Microsoft Azure has moved ahead of its cloud rivals, becoming the first provider to begin validating Nvidia’s Vera Rubin NVL72 system. CEO Satya Nadella made the announcement Friday afternoon in a post on X, calling it “another big step in building the next generation of AI infrastructure.”
The Vera Rubin NVL72 is a rack-scale platform that packs 72 Rubin GPUs and 36 custom Arm-based Vera CPUs into a single system. The GPUs are connected via sixth-generation NVLink fabric, delivering 260 terabytes per second of bandwidth.
Microsoft Corporation, MSFT
That is a serious jump in raw compute. Each NVL72 rack is capable of up to 3.6 exaflops of performance — roughly five times more than the previous GB200-based systems it is set to replace.
The key phrase here is “co-design.” Microsoft says it has been working with Nvidia across interconnects, memory systems, thermals, packaging, and rack-scale architecture for years. That means the Rubin hardware slots directly into Azure’s existing infrastructure — no rework needed.

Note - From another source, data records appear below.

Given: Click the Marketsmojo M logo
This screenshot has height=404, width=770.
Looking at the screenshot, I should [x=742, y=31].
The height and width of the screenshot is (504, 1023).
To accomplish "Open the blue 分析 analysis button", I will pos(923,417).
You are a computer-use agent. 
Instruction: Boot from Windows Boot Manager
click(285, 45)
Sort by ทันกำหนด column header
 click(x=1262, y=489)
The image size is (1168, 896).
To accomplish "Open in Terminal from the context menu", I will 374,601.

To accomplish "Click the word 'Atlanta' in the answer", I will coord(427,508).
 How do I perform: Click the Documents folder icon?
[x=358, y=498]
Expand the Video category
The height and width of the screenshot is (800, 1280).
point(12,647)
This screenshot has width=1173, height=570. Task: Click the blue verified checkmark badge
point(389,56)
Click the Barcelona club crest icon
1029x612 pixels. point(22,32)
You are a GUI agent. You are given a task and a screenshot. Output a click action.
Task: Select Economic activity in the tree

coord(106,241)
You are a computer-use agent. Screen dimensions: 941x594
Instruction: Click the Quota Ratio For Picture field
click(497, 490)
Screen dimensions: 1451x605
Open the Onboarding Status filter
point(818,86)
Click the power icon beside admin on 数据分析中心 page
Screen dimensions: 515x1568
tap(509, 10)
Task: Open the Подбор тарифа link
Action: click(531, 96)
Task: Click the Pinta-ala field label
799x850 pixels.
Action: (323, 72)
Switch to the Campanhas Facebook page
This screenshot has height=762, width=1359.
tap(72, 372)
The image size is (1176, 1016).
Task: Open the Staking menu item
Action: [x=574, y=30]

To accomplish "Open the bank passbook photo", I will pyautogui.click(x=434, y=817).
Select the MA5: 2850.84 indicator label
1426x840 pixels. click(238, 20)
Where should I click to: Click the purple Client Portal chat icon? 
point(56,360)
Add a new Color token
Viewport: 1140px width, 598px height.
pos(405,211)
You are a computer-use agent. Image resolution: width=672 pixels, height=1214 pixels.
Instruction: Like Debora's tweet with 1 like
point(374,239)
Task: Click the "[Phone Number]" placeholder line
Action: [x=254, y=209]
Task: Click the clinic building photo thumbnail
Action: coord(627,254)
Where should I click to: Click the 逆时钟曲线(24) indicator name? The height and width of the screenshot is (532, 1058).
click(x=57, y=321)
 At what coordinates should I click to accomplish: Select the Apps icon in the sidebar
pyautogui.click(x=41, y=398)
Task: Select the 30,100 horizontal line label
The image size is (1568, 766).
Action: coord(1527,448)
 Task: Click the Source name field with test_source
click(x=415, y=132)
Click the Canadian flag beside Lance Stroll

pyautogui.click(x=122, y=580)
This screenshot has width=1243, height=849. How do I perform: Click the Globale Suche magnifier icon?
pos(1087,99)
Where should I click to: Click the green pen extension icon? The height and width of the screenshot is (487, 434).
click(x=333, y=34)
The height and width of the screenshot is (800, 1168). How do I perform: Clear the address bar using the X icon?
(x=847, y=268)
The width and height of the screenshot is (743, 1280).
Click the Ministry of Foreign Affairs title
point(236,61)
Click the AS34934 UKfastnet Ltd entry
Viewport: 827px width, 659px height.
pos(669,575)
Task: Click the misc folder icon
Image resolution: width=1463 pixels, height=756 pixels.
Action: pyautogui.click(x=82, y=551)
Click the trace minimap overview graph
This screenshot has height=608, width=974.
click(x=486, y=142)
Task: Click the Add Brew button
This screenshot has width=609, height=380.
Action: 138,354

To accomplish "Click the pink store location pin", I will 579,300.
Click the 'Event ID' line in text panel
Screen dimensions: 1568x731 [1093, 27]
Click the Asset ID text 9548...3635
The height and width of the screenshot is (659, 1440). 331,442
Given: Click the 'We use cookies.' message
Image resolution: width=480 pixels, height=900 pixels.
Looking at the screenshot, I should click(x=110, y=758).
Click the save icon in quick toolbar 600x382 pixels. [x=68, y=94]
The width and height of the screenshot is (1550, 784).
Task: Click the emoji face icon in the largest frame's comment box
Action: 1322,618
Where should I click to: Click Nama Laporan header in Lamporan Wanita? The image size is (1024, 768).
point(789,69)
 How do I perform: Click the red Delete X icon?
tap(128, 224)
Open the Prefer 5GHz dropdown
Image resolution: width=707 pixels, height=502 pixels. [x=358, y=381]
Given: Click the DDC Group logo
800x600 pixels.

Microsoft’s Azure data centers, including facilities in Wisconsin and Atlanta, were specifically engineered to handle the power density and liquid-cooling demands of NVL72 racks. This kind of infrastructure planning doesn’t happen overnight.
The company had to redesign power and liquid-cooling systems across multiple sites to handle the increasing watt density these new racks bring. That investment is now paying off with validated hardware others are still waiting to spin up.
A BlackRock-led consortium, backed by Microsoft and Nvidia, recently moved to acquire Aligned Data Centers in a $40 billion deal aimed at expanding global capacity ahead of this next hardware wave.
Microsoft being first doesn’t mean it’s alone for long. Amazon Web Services, Google, CoreWeave, Nebius, and Oracle are all expected to deploy Vera Rubin systems — most of them in the second half of 2026.
Bernstein analysts have pointed to Microsoft’s “first-to-validate” position as a reflection of its broader cloud and SaaS efficiency gains, which they describe using a “Rule of 37.3%” outperformance metric.
MSFT was down 1.57% and NVDA fell 1.58% on the day the news was published, in line with broader market softness rather than any negative reaction to the announcement.
Rubin Ultra, the next iteration of the platform, is expected to follow in 2027.